Spreading the love: if there was ever a gift of God’s love and light to share, it was this one. The very night I discovered the tape, I bought a tape cassette converter and created CD’s for all the members of my family, that they may experience once more the happy voices of their siblings, parents, and grandparents now in Spirit. They are opening their gifts as I write this entry. I can’t wait to hear their reactions.

So, yes, I got my wish for Christmas. I wanted to relive a family Christmas from my past, and I did—again and again and again. God understood my sorrow, heard my prayers muttered over the noise of the vacuum cleaner, and led me to the one thing in my house that could console me, a gift of Christmas past I had long since forgotten. The vibration of the human voice is a very powerful vehicle. It is the energetic stream upon which we connect with Spirit through the divide of time and space. It is the vehicle of prayer, by which God or Universal Intelligence, our Guides, and our Loved Ones in Spirit hear what we hold in our hearts.

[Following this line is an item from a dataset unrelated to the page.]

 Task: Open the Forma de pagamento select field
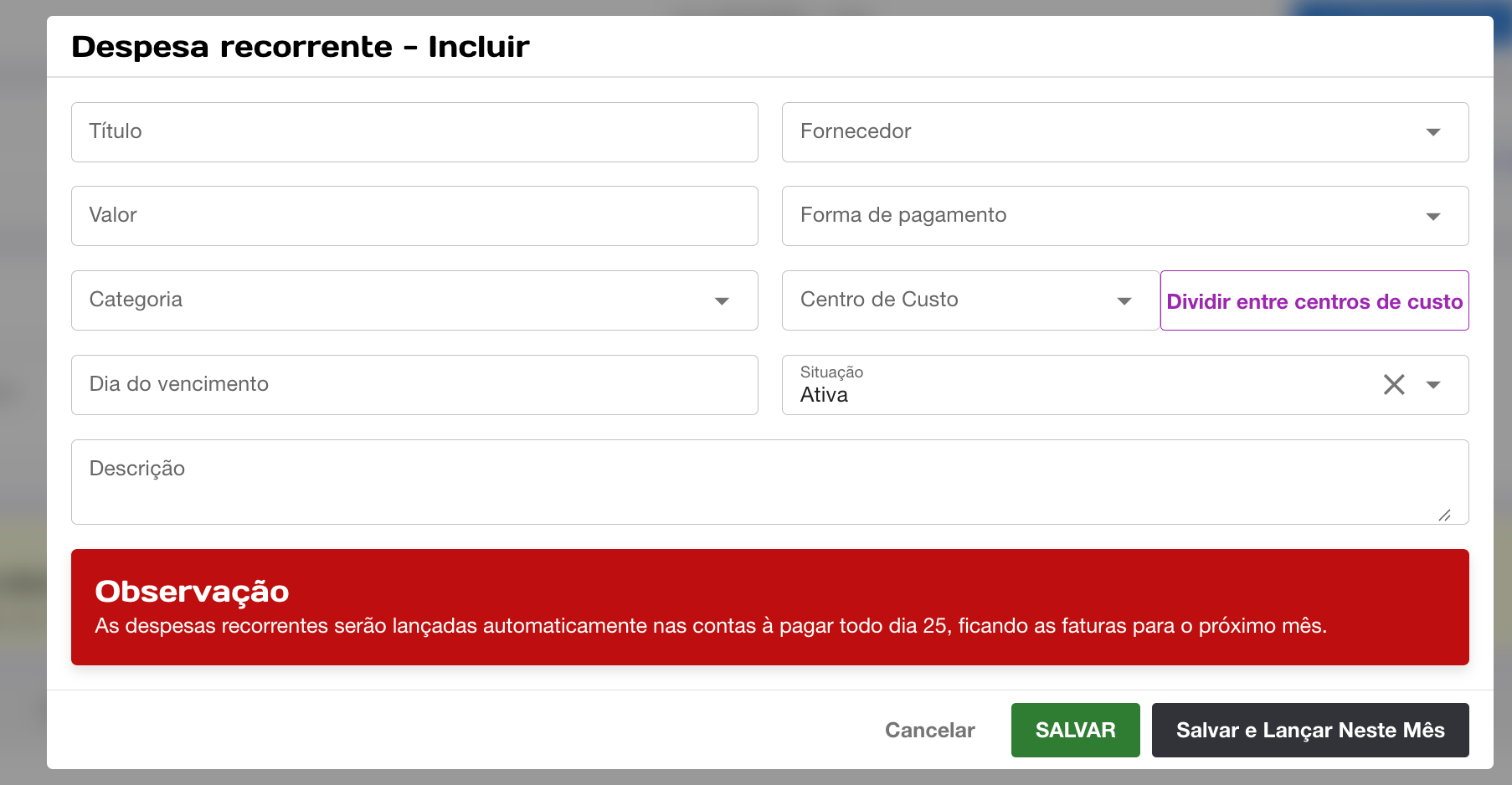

So trust. Let God break into your life, and let the miracles unfold.

Happy Holidays, a Merry Christmas, and a Happy New Year to All!

With Love and Light,
~Renee Buck

5 thoughts on “The Gift of Christmas Past

  1. Renee, your post has left me in a puddle of tears. That was the most wonderful gift you received. Wow, God is truly amazing, isn’t He? Merry Christmas, and I wish you a New Year without tears or longing, but instead, each day filled with the peace of knowing that your loved ones are with you. Thank you for allowing me to hear your story.